Output word for word the lines from the one with "Viewport: 1573px width, 841px height." to the final line of the data, both ends included, but skip the pictures.
*****
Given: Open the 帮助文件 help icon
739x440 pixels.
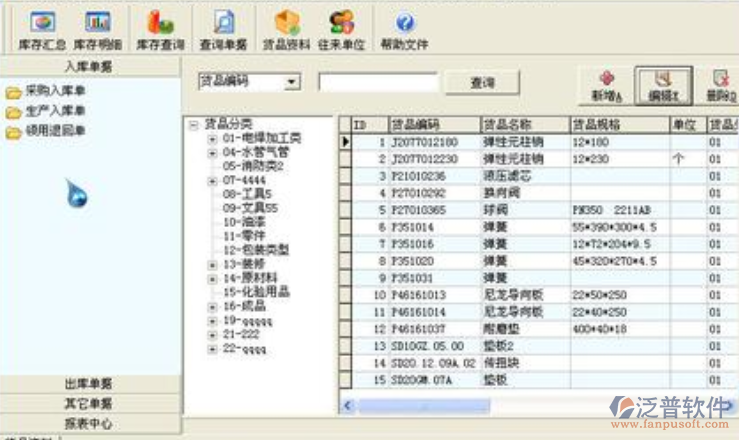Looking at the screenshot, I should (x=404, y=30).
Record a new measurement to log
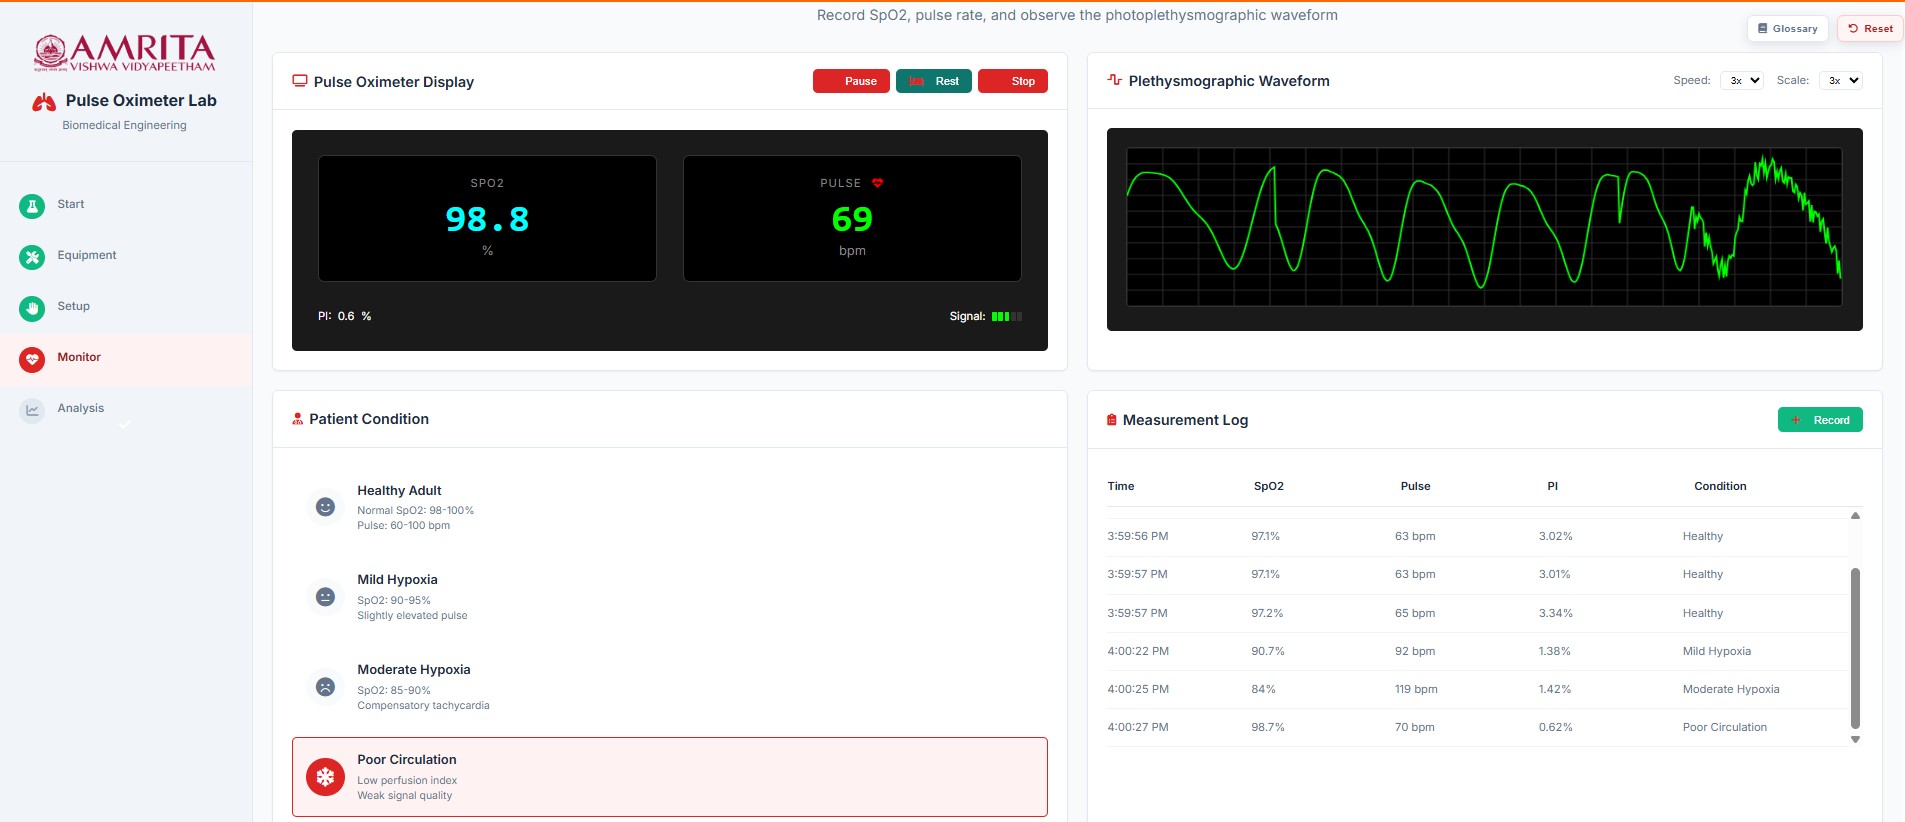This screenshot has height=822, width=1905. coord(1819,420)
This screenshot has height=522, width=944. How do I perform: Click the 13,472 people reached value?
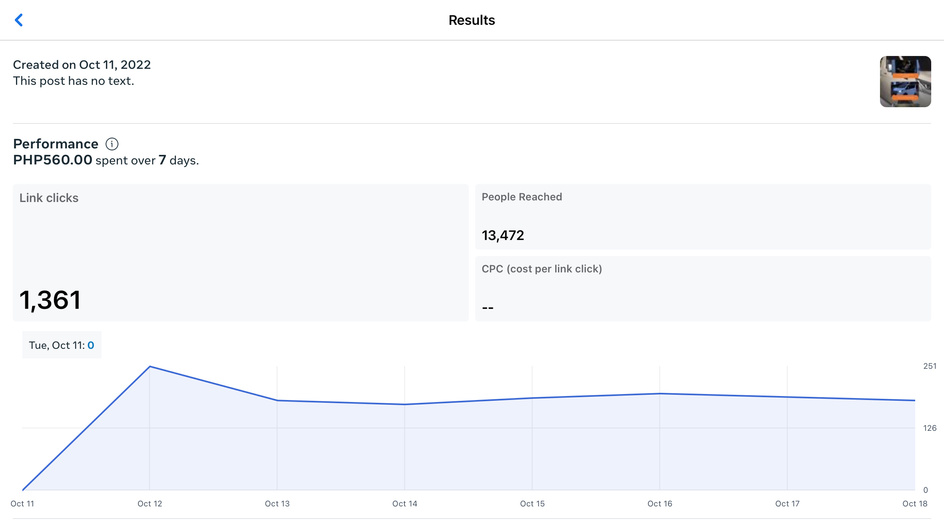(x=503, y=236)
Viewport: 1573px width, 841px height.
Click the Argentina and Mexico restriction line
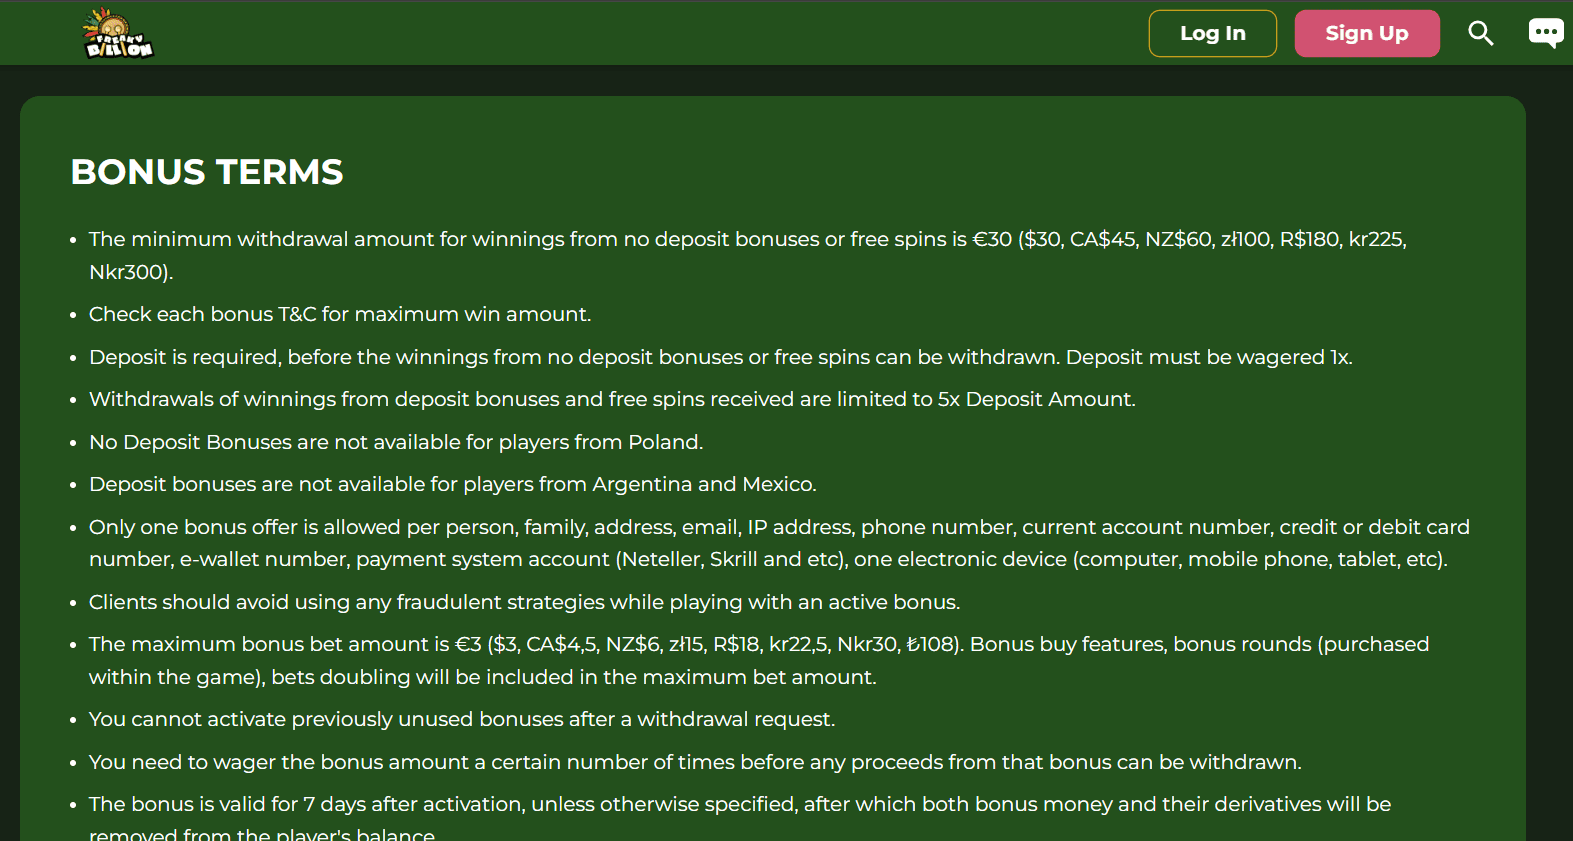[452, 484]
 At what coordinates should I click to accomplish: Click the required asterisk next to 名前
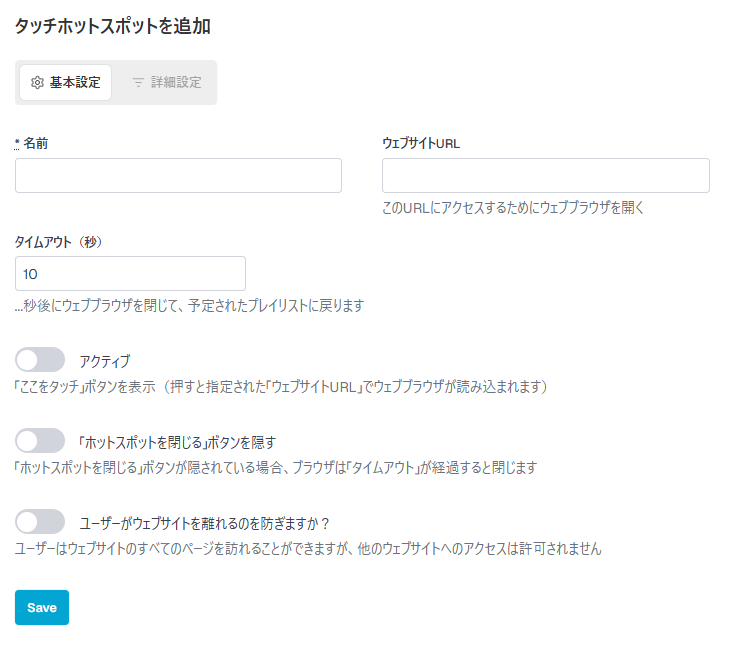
*****
Response box:
Viewport: 1573px width, 841px height.
Click the Argentina and Mexico restriction line
[452, 484]
 At what coordinates should I click to accomplish: Click the required asterisk next to 名前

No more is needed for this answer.